На возвышении холма стоит кряжистый дом, широкий по периметру. Без различных украшений, резных наличников, дом с первого взгляда радует своей простотой и практичностью. Потемневшие здоровые бревна, массивное крыльцо, окна как бойницы, на крыше замшелая дранка – угрюмый, мрачный, настоящий дом воина. На крылечке столярничает сухонький старичок в валенках и кацавейке. Из рукавов серой суконной рубашки выглядывают морщинистые руки. Кучка желтых стружек копится на половых досках.

– Здорово, батяня! – радостно орет подполковник.

– Встречай дорогих гостей! – в тон ему вторит Иваныч.

– Идите на хрен, раздолбаи! – не отрываясь от своего дела, огрызается старичок.

Я прыскают от неожиданности, ребята-проводники тоже улыбаются, пока не натыкаются на взгляды взрослых берендеев.
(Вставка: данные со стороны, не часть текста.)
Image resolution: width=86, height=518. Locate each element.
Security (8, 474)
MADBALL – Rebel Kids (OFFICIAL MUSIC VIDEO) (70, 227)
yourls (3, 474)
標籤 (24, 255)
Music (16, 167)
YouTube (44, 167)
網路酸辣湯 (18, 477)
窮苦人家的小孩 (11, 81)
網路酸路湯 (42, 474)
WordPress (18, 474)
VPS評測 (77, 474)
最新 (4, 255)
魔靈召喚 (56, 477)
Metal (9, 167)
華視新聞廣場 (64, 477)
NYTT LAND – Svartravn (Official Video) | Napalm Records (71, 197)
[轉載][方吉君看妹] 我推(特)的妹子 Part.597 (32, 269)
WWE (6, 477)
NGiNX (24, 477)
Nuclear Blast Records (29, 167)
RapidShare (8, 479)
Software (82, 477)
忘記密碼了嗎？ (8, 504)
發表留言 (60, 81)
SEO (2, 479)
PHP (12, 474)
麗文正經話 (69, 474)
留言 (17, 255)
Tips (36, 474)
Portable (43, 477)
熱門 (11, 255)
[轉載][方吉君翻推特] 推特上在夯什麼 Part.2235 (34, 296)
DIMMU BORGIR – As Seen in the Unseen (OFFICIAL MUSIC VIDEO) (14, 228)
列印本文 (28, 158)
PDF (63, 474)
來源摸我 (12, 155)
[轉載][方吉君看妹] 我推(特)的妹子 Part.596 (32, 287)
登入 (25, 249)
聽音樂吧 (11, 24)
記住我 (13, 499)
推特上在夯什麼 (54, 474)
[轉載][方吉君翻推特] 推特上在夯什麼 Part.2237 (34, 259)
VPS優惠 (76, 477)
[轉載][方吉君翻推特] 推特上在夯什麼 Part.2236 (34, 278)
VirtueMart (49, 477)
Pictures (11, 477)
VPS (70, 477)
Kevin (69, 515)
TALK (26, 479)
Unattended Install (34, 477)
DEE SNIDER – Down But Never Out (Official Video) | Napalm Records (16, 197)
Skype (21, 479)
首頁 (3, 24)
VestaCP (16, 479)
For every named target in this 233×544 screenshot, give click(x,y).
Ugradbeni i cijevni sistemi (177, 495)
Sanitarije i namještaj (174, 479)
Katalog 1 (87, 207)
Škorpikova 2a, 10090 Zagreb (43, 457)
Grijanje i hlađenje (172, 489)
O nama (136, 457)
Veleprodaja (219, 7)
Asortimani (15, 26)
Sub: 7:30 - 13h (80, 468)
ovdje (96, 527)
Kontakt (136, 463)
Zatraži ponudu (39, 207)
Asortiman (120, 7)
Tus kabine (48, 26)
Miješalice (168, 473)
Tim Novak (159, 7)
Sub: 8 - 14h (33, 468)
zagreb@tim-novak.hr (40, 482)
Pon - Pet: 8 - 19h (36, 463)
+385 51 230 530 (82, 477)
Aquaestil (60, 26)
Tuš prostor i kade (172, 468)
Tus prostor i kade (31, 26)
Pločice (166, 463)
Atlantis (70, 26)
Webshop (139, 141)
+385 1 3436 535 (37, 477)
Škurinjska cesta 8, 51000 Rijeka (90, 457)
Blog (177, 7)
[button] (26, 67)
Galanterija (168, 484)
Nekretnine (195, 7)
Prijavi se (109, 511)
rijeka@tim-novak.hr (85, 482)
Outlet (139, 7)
– Вот жду не дождусь, когда то же самое скажу своим подопечным! – хмыкает Иваныч. – Батя, не дело это – встречать сыновей теми же словами, какими прощались.

Я не выдерживаю и хохочу над попыткой грозных берендеев сохранить лицо перед молодыми. Старичок хитро смотрит на меня из-под кустистых черных с проседью бровей и обрушивает праведный гнев на мою бедовую головушку.
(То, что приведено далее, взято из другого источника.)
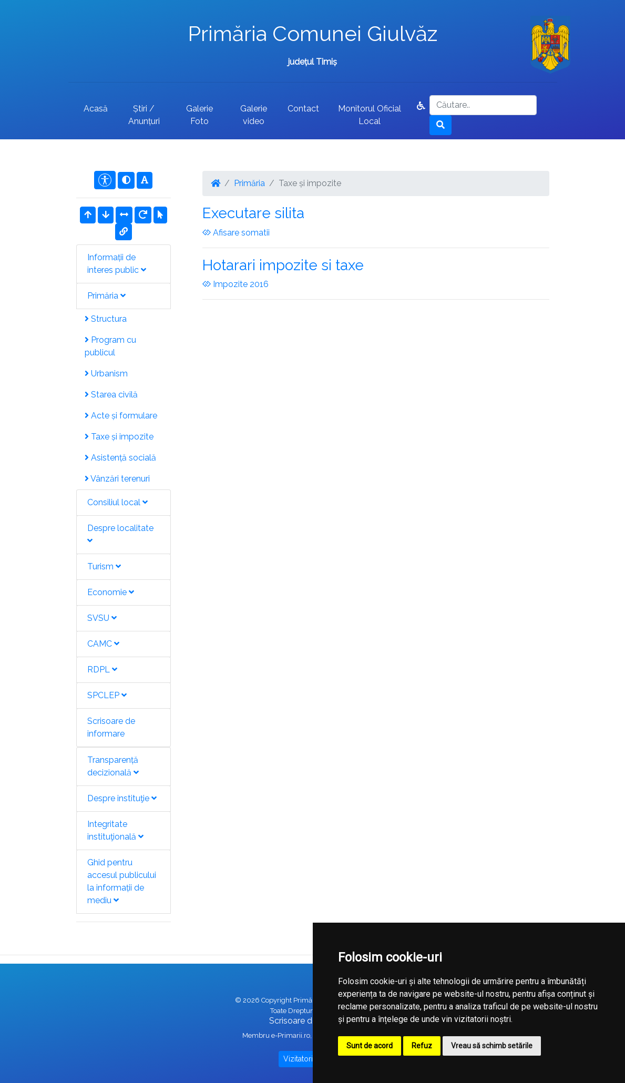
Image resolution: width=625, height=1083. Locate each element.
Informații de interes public (116, 263)
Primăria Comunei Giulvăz (312, 33)
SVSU (102, 618)
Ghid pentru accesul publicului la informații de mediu (121, 881)
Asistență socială (120, 458)
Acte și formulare (121, 416)
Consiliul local (117, 502)
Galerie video (253, 115)
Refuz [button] (422, 1045)
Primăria (106, 296)
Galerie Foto (199, 115)
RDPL (102, 670)
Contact (303, 109)
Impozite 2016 (235, 284)
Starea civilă (111, 395)
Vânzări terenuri (117, 479)
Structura (106, 319)
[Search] (483, 105)
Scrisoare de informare (111, 727)
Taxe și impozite (119, 437)
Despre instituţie (122, 798)
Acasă (96, 109)
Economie (110, 592)
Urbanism (106, 374)
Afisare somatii (236, 233)
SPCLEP (107, 695)
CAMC (103, 644)
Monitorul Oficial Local (369, 115)
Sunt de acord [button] (369, 1045)
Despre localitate (120, 534)
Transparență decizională (113, 766)
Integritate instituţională (115, 830)
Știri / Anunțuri (144, 115)
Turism (104, 566)
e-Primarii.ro (290, 1035)
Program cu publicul (110, 346)
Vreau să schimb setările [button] (491, 1045)
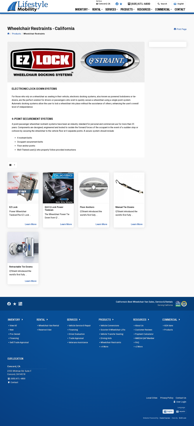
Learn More (30, 223)
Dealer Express (165, 417)
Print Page (180, 29)
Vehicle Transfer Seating (112, 333)
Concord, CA (104, 5)
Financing (14, 337)
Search (162, 5)
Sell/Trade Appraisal (19, 342)
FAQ (137, 342)
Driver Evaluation (77, 333)
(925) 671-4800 (139, 5)
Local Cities (151, 397)
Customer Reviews (143, 329)
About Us (139, 325)
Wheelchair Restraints (111, 342)
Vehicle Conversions (110, 325)
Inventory (81, 11)
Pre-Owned (15, 333)
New (12, 329)
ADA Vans (168, 325)
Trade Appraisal (76, 337)
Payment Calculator (144, 333)
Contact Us (181, 397)
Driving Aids (106, 337)
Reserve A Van (45, 329)
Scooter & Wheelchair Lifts (113, 329)
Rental (96, 11)
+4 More (104, 346)
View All (13, 325)
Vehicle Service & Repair (80, 325)
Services (110, 11)
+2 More (139, 346)
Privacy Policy (166, 397)
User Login (180, 401)
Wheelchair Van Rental (49, 325)
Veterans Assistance (78, 342)
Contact (180, 11)
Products (127, 11)
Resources (143, 11)
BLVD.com (182, 417)
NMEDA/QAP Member (144, 337)
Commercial (162, 11)
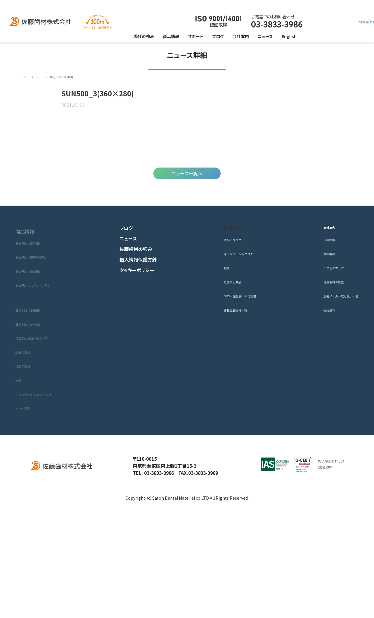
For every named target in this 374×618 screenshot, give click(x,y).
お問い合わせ (317, 22)
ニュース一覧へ (187, 268)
– Чего ржешь-то, щенок? Али поводов для счастья много? Ты посередь берендеев, и энто уже причина вести себя смирно и не гоготать аки коняка заморская, зеброй именуемая. Цыть! – и строгий старичок оглаживает небольшую седую бородку.

– Он с нами, батя, это последняя кровь! – обиженным шмелем гудит подполковник. – Вот уж не ждал, что так шикарно встретишь, после стольких-то лет.

– И тебе цыть, Серега! Совсем разбаловались в своих городах, забыли, как нужжо ходить по тайге! За пять верст вас слышно, лоси баламутные! Что моих сорванцов поучили, за то спасибо, – старичок кивает на шишку белобрысого, – а вот что науку мою так быстро забыли, за то и браню вас, окаянные.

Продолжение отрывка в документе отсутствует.